La ministre de la Santé Agnès Buzyn a donné une longue interview au Journal du dimanche. Elle y précise son approche en matière de dépenses de santé. A priori, elle ne devrait pas rompre avec la logique de suradministration en vigueur sous Marisol Touraine.

Agnès Buzyn est présentée par le Journal du Dimanche comme “l’atout social” d’Emmanuel Macron. Si l’on entend par cette expression l’idée qu’une expansion constante des procédures administratives est synonyme de “social”, alors ce surnom est bien mérité.  

Réforme de la tarification hospitalière

Forte de la conviction que 30% des dépenses d’assurance maladie ne sont pas pertinents, la ministre a une nouvelle idée concernant la tarification des hôpitaux: il faut introduire des critères de qualité dans la participation financière de l’État. “Les établissements se verront octroyer un bonus, un intéressement dès lors qu’ils répondront aux objectifs de qualité, de pertinence et d’efficience des soins. En outre, je veux renforcer l’incitation financière à la qualité en intégrant des indicateurs de résultat clinique.” Quelle belle idée! annonciatrice d’une nouvelle pluie de tableaux Excel, d’indicateurs en tous genres, qui font le bonheur de la bureaucratie hospitalière.  

Le spectacle des dernières années montre pourtant que, plus on parle d’amélioration dans la tarification, pus l’hôpital dépense… en frais d’administration. La ministre Buzyn a l’air bien décidée à rajouter sa couche sédimentaire de complexité administrative à ces pauvres hôpitaux publics.  

1,7 milliard€ d’économies sur les hôpitaux

Dans la lignée de Marisol Touraine, la ministre annonce par ailleurs le maintien haut et fort d’une politique de pénurie de soins, qui ne manque pas d’inquiéter: “la hausse mécanique des dépenses de santé, liée notamment au vieillissement de la population, aux maladies chroniques et à l’innovation, doit être contrôlée.” 

Ah voilà! soignons moins bien les cancers pour continuer à rembourser la bobologie à madame Michu qui vote Emmanuel. On connaît la chanson. La sécurité sociale n’est pas faite pour protéger efficacement contre les accidents sanitaires graves. Elle est faite pour rendre le gouvernement populaire. Après tout, les jours d’un cancéreux sont comptés et, avec un peu de chance, ils seront morts avant le prochain scrutin. Alors que la mamie en bonne santé mais malmenée par la hausse de la CSG et dont l’armoire est remplie de médicaments inutiles payés par les salariés, elle, il ne faut pas la fâcher. On comprend une fois de plus les choix structurels opérés par cette grande machine orwellienne qu’est l’assurance maladie.  

Et pour le reste, évitons de rembourser les traitements innovants. Faudrait quand même pas casser l’outil qui a permis les affaires Mediator ou Levothyrox… 
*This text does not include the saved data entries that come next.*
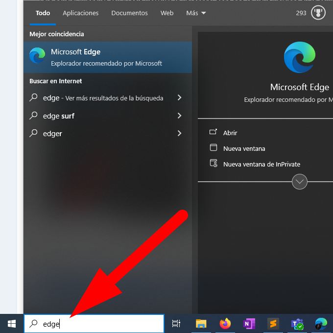Click the Windows Start button

pyautogui.click(x=11, y=324)
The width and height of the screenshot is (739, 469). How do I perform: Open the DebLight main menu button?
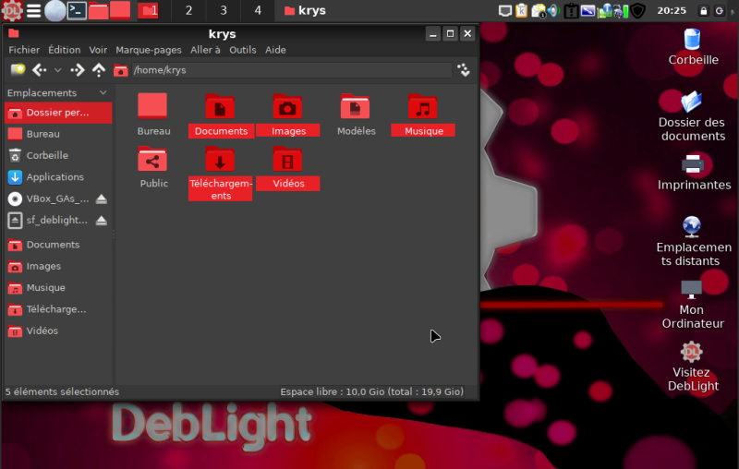tap(11, 11)
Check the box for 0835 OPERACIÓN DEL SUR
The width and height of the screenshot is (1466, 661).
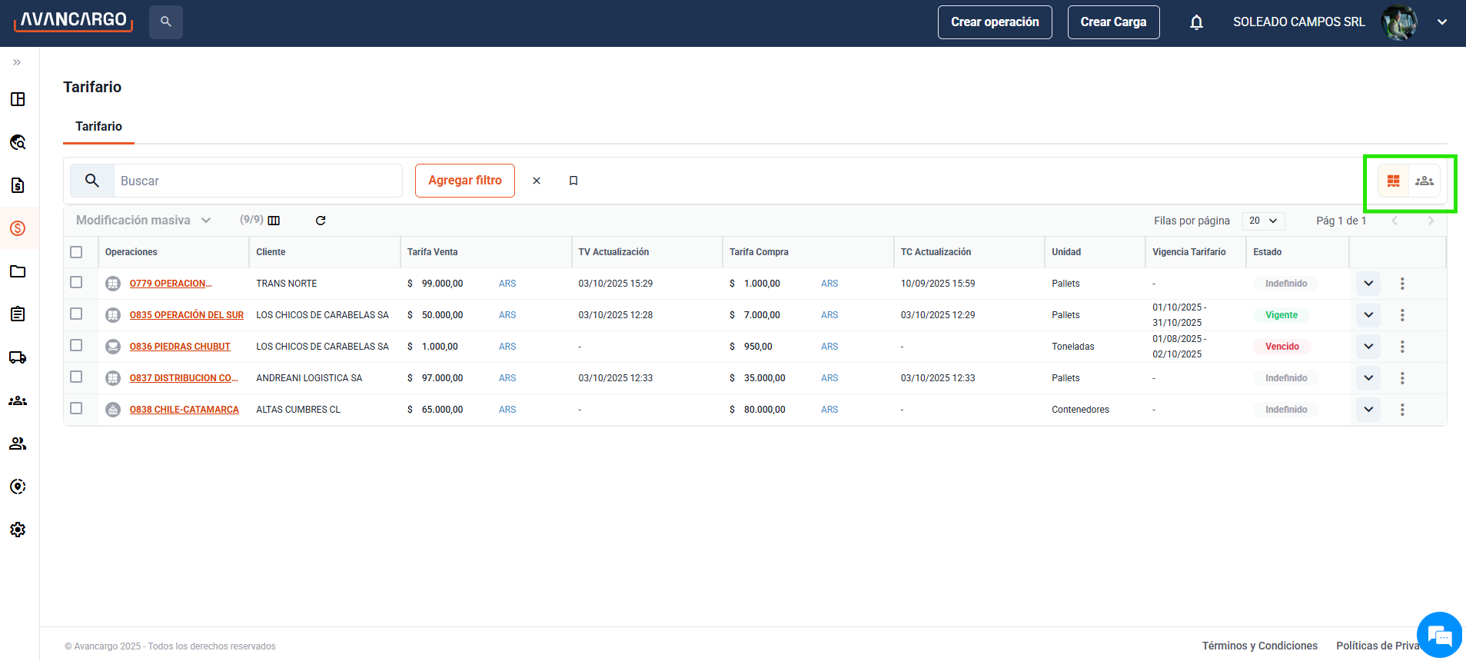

Résultat: fermeture de lits en série et autres mesures qui font désormais la renommée de l’hôpital public. Bref, Buzyn règle ses pas sur ceux de Marisol Touraine.  

La sotte idée de supprimer le reste à charge sur les lunettes

Pendant que la prise en charge du cancer sera soumise à limitations, le remboursement des lunettes sera en revanche total. C’est vrai que c’est pas comme si on savait qu’à 45 ans la vue baisse et que les lunettes sont, pour l’écrasante majorité de la population, une dépense prévisible. Alors que le cancer lui… 

Bref, Buzyn reste sur la ligne tourainienne qui a transformé la sécurité sociale en instrument de redistribution des richesses, au lieu d’en faire une assurance contre les vrais risques sanitaires. La ministre veut, d’ici un an, aboutir au remboursement total des lunettes… 

C’est quand même un comble de sacrifier les victimes d’affections graves pour mieux rembourser des dépenses prévisibles par tout un chacun. À quand le remboursement total des obsèques financés par des économies sur les services d’urgence?  

Dans tous les cas, la ministre semble bien décidée à oublier ce que l’expression “assurance maladie” signifie, et elle a bien l’intention d’en limiter la portée à un simple bureau d’aide sociale.  

L’abandon de la généralisation du tiers payant

La ministre se livre cependant à quelques gentilles concessions à l’égard des médecins. Elle abandonne la généralisation du tiers payant, qui avait suscité de nombreux remous. Elle affirme qu’elle traitera la question des déserts médicaux sans coercition pour les praticiens. Et elle préservera les marges de liberté existantes sur le secteur 2.